L’intention suffit-elle toujours ?
Et l’intrigue peut-elle seulement tenir lieu de prétexte à la transmission de messages politiques ?
Elif Shafak écrit la Turquie. Elle la décrit (et l’a décrite) avec autant de violence que de douceur. Certainement pas complaisante, l’auteure a prouvé plus d’une fois sa grande qualité de pédagogue sur un sujet particulièrement délicat et actuel, sans jamais céder à des facilités de plume ou de clichés.
L’intention de Trois filles d’Ève est ambitieuse. Au travers des yeux d’une jeune fille qui a toujours vécu littéralement au milieu des multiples identités de son pays, Elif Shafak poursuit son parcours sur le chemin de la recherche critique et éclairée de ce que représente la Turquie d’aujourd’hui, pointant avec conviction ses contradictions et sa magie. La religion, la philosophie, la politique, la place de la femme, le rapport à l’homme, le port du voile, la culture, l’éducation, la modernité et la tradition, « tout y passe » avec habileté.

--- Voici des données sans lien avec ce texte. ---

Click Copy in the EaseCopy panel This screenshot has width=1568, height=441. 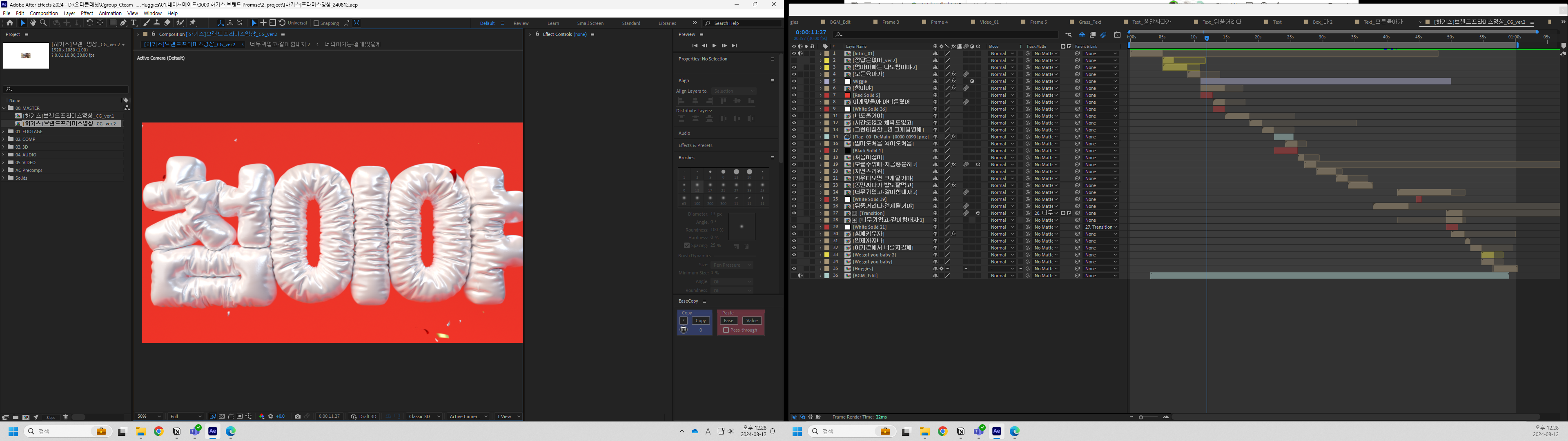coord(701,321)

Mais peut-être est-ce là que le bât blesse. Tout y passe dans un enchevêtrement coloré de temporalités et de situations qui n’ont pas la possibilité de prendre vie et de faire réellement sens chez le lecteur. Pour aller plus vite, et pour s’assurer de tout pouvoir « caser », l’auteure donne l’impression de n’avoir travaillé qu’à gros traits les personnalités de ses protagonistes (pourtant trois fortes femmes, c’est le sujet affiché du roman, en tout cas, tel est ce que le titre nous vend). Les clichés (adolescents), certes efficaces dans une narration qui a tant à couvrir, sont légion et faciles, et presque un peu simplistes pour une trame de fond si puissante.
Or, Peri (comme Shirin et Mona, les deux autres femmes) existe. Elle incarne une réalité. Elle mérite d’être représentée et décryptée. J’aurais aimé mieux la connaître, mieux la comprendre. Pourtant, après plus de 500 pages, elle me demeure toujours étrangère, parfois incohérente, déconnectée. Pantin de l’auteure et d’un sujet.
J’aurais aimé plus, j’aurais aimé moins. Et je me dis que consacrer une fille d’Ève à la fois aurait sans doute éclairé tous les reliefs et toutes les coutures savamment pensés et relevés par Elif Shafak.
Le tip : Commencer par Soufi mon amour ?
L’itinéraire : Elif Shafak, Trois filles d’Ève, Éditions J’ai lu (Flammarion, 2018). 576 pages.